Third Amendment, dated December 23, 2020, to Employment Agreement by and between Bruce A. Riggins and Hospitality Investors Trust, Inc
Exhibit 10.3
EXECUTION COPY
THIRD AMENDMENT TO
EMPLOYMENT AGREEMENT
THIS THIRD AMENDMENT TO EMPLOYMENT AGREEMENT (this “Amendment”) is made and entered into as of December 23, 2020, by and between Hospitality Investors Trust, Inc., a Maryland corporation (the “Company”), and Bruce A. Riggins (“Executive”).
WHEREAS, Executive is currently employed by the Company pursuant to an employment agreement dated as of May 8, 2019 between the Company and Executive, as amended August 7, 2019 and February 12, 2020 (the “Employment Agreement”);
WHEREAS, Section 6.2 of the Employment Agreement requires that any modification or amendment of the Employment Agreement be in writing and executed by both the Company and Executive; and
WHEREAS, following discussion and consultation with AETHOS Consulting Group, the Company’s compensation consultant, and in light of, among other factors, the impact of the ongoing coronavirus pandemic on the Company’s business and results of operations, the Company and Executive now desire to amend the Employment Agreement as more particularly set forth herein, in accordance with Section 6.2 of the Employment Agreement.
NOW THEREFORE, in consideration of the agreements and obligations set forth herein and for other good and valuable consideration, the receipt and sufficiency of which are hereby acknowledged, the Company and Executive hereby adopt this Amendment, which provides as follows:
1. The following sentence shall be added as a new last sentence of Section 3.2 of the Employment Agreement:
“Notwithstanding anything to the contrary contained in this Section 3.2 or any other provision of this Agreement, the Annual Bonus for the 2020 fiscal year (i) shall not be based on the achievement of individual and Company performance goals previously established by the Board or the Committee after consultation with Executive and shall instead be determined by the Committee in its sole discretion no later than December 31, 2020, and (ii) will be paid no later than January 15, 2021, subject to Executive’s continued employment through the date of payment.”
2. The following sentence shall be added as a new last sentence of Section 3.3 of the Employment Agreement:
“Notwithstanding anything to the contrary contained in this Section 3.3 or any other provision of this Agreement, there shall be no LTIP Annual Award for the 2020 fiscal year such that Executive shall have no entitlement to receive any RSUs or any other equity award from the Company pursuant to this Agreement with respect to the 2020 fiscal year and Executive hereby waives any right under this Agreement thereto.”
1
3. Effective as of the date hereof, this Amendment amends and is hereby incorporated in and forms a part of the Employment Agreement, and except as amended hereby, the Employment Agreement is confirmed in all respects and remains in full force and effect.
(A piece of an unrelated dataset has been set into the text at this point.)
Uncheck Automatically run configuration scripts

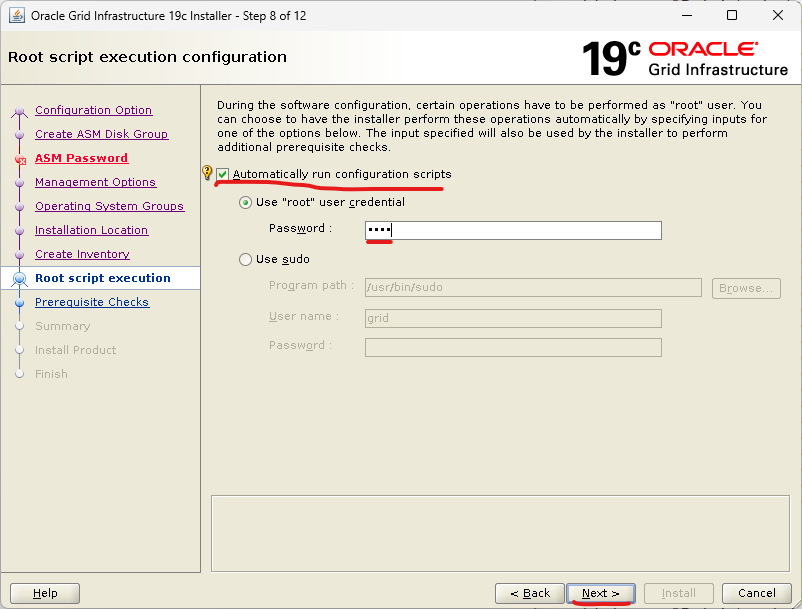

The Employment Agreement and this Amendment constitute the entire agreement between the parties with respect to the subject matter hereof and supersedes all prior negotiations, representations or agreements relating thereto, whether written or oral. This Amendment and the Employment Agreement shall be read and construed mutatis mutandis so as to give full effect to the intention of Sections 1and 2 hereof. No amendment or modification of this Amendment shall be valid or binding upon the parties unless in writing and signed by the parties hereto.
4. The parties agree that if any provision of this Amendment is found to be invalid or unenforceable, it will not affect the validity or enforceability of any other provision. The parties agree that this Amendment shall be governed by, interpreted and construed in accordance with the internal laws of the State of New York without regard to its conflicts of law provisions.
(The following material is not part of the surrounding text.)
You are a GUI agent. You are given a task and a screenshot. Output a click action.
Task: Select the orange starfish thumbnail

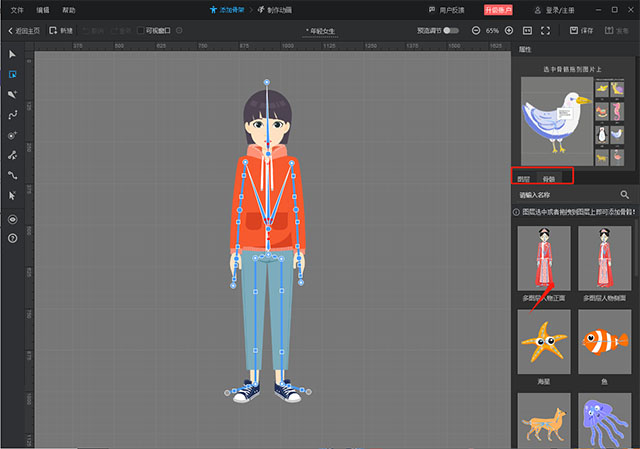(544, 343)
5. This Amendment may be executed in one of more counterparts, each of which so executed and delivered shall be deemed an original, but all of which taken together shall constitute but one and the same instrument. This Amendment shall be deemed fully executed and delivered when signed by the signatories hereto and delivered via PDF.
[Signature pages follow]
2
IN WITNESS WHEREOF, the undersigned have executed this Amendment as of the date first above written.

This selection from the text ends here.